LGBTQ+ Representation

Minimal

The film centers on a hyper-masculine wrestling and music management environment. It lacks LGBTQ+ characters or any narrative critique of heteronormativity.

Gender Representation

Limited

Agency is concentrated within a male-dominated sphere of wrestling and management. The plot prioritizes male camaraderie and the professional ascent of male protagonists.

Racial & Ethnic Diversity

Fair

The character Tonga Tom provides a baseline for ethnic diversity. However, these roles appear to function within established professional wrestling archetypes.
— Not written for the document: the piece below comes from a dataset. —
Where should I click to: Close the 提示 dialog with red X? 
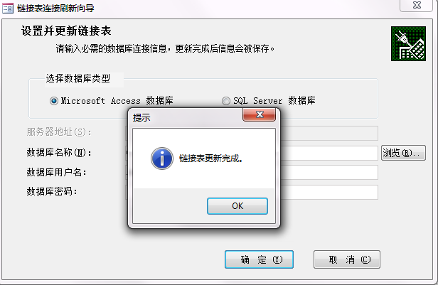point(260,114)
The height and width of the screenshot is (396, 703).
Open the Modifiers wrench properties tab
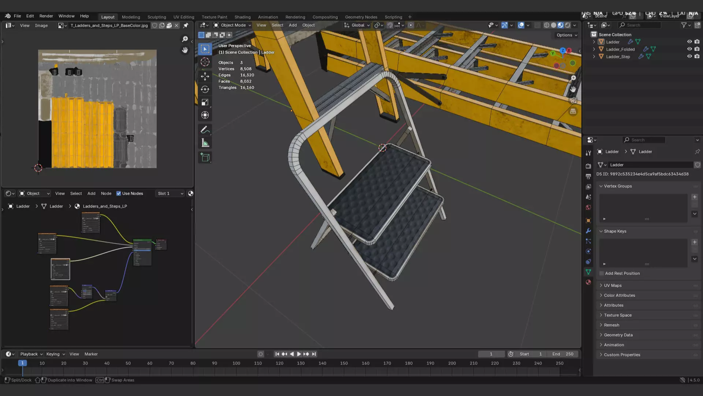(588, 231)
Religious & Cultural Diversity

Limited

The story operates within a traditional Western framework of entrepreneurship. It celebrates individual commercial success and the pursuit of the American Dream.

Disability Representation

Minimal

The narrative focuses on physical prowess and athletic performance. There is no evidence of characters with disabilities being portrayed with agency.

Strengths

  • The inclusion of Tonga Tom provides a baseline for non-Anglo-Saxon ethnic representation within the cast.

Areas for Improvement

  • The film lacks LGBTQ+ characters and fails to provide any representation of non-cisnormative identities.
  • Gender diversity is low as the plot is driven almost exclusively by male protagonists and male-dominated industries.
  • There is a notable absence of characters with visible or invisible disabilities portrayed with agency.
  • The narrative reinforces traditional Western values and commercial success rather than exploring diverse cultural perspectives.

AI Analysis

Body Slam is a conventional 1980s comedy that prioritizes physical spectacle and traditional masculine archetypes. The narrative architecture reinforces established social hierarchies rather than challenging them. The film focuses on the professional ascent of male characters within the worlds of music and wrestling. This narrow focus limits the scope of representation across gender and identity lines. While the inclusion of characters like Tonga Tom offers some ethnic variety, the film largely adheres to mainstream tropes of the era. It lacks the intentionality needed for meaningful intersectional representation.